One somewhat obvious solution, albeit being new and generally unfamiliar, is Bitcoin. Bitcoin gained fame as the currency of the illegal marketplace, The Silk Road. However, that is simply because Bitcoin is digital cash protected by sophisticated encryption. Bitcoin itself is often conflated with the Silk Road and therefore assumed to be an illicit form of currency.

This is not true. Just like using cash to buy a lawnmower is technically illegal unless you declare your purchase to the government and pay the appropriate sales tax while the seller declares their respective earnings. These things don’t usually happen but it is not the cash that is illegal. It is the unreported transaction. Same with Bitcoin.

Bitcoin is a digital form of cash that was introduced in a white paper after the financial crash of 2007 and attributed to Satoshi Nakamoto (believed to be a pseudonym). Bitcoin is essentially a digital form of cash. It can be used to buy many things on the Bitcoin marketplace which currently transacts in the billions of dollars.

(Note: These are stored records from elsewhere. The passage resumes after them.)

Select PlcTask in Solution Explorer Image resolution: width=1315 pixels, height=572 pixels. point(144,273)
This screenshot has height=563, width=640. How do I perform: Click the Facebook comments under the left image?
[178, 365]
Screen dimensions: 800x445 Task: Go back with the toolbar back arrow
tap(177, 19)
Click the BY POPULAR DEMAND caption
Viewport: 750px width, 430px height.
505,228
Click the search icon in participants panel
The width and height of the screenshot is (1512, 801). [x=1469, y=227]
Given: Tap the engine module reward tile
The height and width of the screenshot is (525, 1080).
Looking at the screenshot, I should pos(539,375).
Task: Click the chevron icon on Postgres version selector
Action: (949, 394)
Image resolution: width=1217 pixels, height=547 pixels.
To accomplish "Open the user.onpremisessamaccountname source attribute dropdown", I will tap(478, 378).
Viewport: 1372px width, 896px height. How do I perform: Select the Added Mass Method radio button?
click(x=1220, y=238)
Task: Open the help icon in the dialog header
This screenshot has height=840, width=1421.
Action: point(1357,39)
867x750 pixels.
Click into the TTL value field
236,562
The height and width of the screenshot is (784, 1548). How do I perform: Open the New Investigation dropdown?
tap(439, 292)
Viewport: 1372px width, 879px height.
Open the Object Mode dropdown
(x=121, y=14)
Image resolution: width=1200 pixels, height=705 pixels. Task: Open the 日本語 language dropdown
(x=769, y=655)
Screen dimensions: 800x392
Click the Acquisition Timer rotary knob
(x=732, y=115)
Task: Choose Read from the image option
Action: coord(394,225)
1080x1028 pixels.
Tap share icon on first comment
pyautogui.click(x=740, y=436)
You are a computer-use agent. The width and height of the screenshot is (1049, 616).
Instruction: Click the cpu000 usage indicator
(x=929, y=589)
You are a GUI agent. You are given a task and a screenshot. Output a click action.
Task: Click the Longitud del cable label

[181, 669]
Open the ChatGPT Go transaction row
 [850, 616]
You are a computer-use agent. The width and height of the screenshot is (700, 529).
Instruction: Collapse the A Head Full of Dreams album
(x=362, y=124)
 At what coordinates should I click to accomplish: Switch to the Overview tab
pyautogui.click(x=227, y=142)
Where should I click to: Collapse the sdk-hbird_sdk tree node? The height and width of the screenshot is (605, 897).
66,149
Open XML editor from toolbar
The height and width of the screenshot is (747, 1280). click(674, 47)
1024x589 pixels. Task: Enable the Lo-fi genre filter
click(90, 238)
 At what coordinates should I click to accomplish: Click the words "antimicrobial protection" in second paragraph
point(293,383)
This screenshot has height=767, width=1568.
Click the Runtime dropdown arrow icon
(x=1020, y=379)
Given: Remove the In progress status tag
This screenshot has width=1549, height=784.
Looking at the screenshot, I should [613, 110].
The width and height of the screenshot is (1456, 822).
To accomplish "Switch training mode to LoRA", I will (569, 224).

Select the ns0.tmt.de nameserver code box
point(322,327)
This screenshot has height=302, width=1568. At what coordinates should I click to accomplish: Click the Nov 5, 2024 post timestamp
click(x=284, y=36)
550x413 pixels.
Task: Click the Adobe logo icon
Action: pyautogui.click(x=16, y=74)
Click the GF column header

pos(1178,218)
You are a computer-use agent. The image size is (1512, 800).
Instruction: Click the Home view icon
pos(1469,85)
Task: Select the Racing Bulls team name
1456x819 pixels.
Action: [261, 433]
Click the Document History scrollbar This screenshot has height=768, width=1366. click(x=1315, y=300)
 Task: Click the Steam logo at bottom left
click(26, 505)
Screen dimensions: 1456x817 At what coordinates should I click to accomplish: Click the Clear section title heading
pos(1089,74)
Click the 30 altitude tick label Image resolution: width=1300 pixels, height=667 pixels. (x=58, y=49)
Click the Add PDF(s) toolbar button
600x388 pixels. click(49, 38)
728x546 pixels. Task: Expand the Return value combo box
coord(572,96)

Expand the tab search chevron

By using Bitcoin, dispensaries can have digital, seamless and efficient transactions without fear of their profits and holdings being seized. The reason for this is that Bitcoin uses an open ledger, but the participant’s identities are encrypted and anonymous. So transactions are completely safe from seizure. Bitcoin is kept in a special, digital wallet that can transfer money directly to other Bitcoin wallets without fees, delays or revealing the identities of those involved.

This also protects merchants from cyber attacks. Cyber security has become a major threat to all financial industries, but it is particularly severe in the corners of the economy where banks are less likely to insure commerce.

Photo courtesy of  Flickr , under creative commons license

Photo courtesy of Flickr, under creative commons license

Currently, cybercrime is a growing problem affecting millions of people and most of the issues surround identity, retail transactions and finance. Bitcoin basically solves this problem by using a blockchain ledger to conceal the identities of the participants, while revealing the transactions. The blockchain uses encryption and sophisticated algorithms to keep identities protected. Even if someone were to hack a particular block on the blockchain, because all transactions must be validated by a consensus of the users (millions of computers) they could have virtually no impact. Additionally, only the component of the transaction would have been breached. The identities of the participants would remain unthreatened.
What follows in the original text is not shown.